For the material that follows, list every line containing the word "screenshot".

··· Records for the task ···

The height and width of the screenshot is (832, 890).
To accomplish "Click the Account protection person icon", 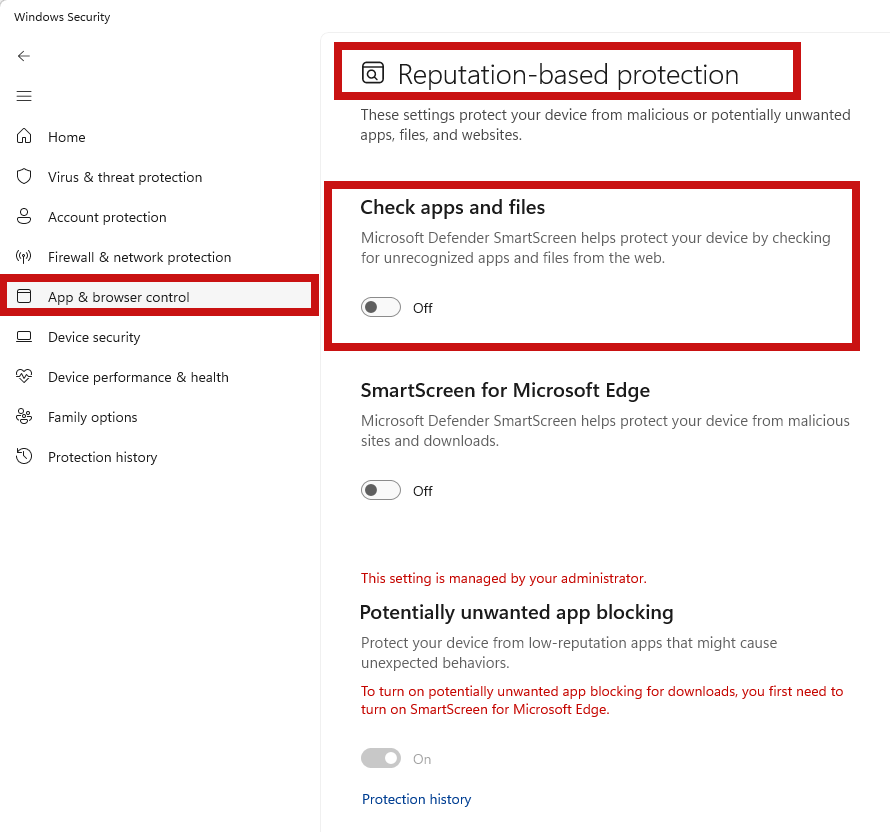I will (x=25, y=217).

···
··· Records for the task ···

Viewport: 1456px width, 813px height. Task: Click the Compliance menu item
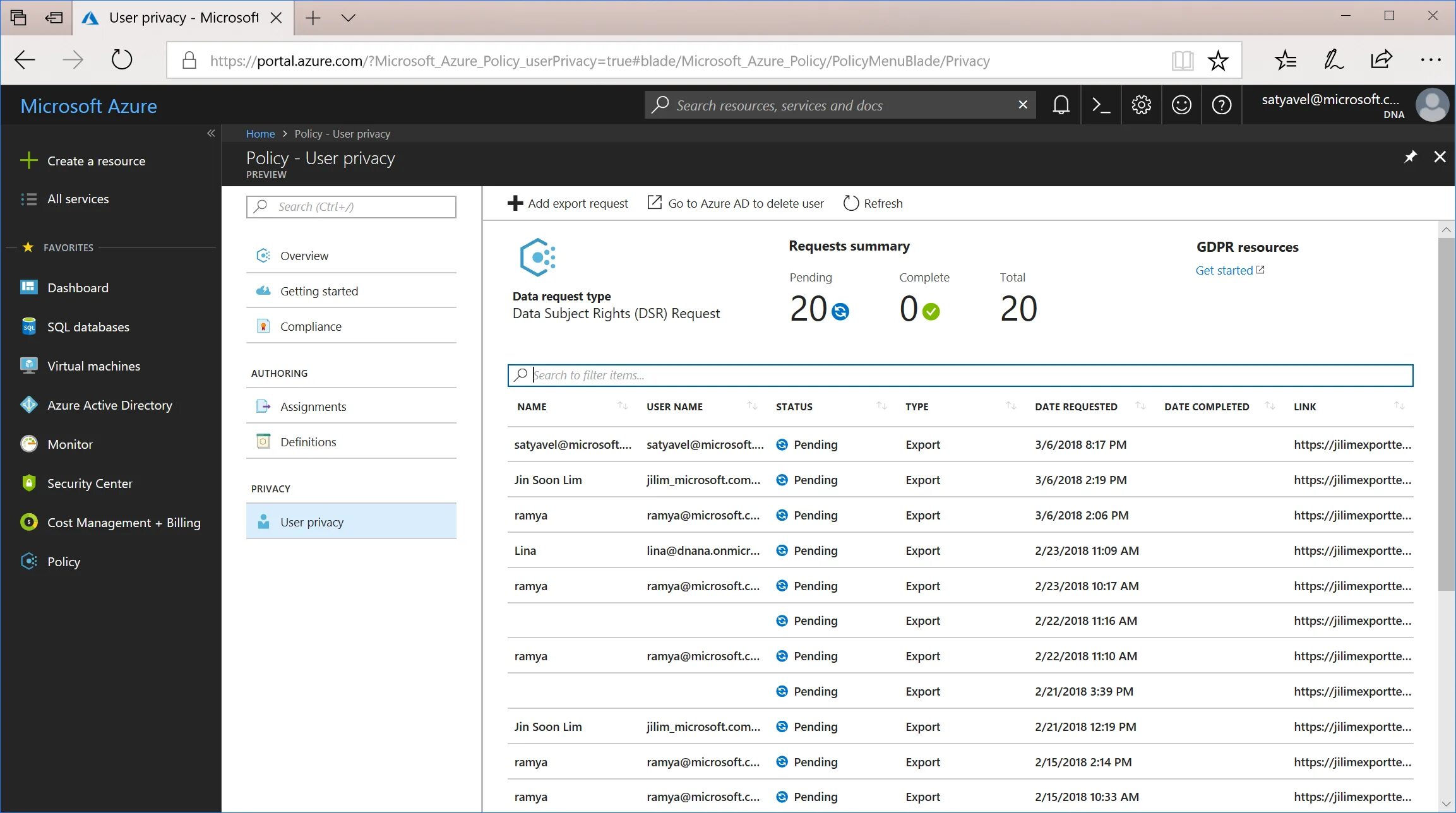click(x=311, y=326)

···
··· Records for the task ···

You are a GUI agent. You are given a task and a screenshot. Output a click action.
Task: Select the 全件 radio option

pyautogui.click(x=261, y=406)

···

* Written reply
The height and width of the screenshot is (832, 890).
You are a GUI agent. You are given a task and a screenshot. Output a click action.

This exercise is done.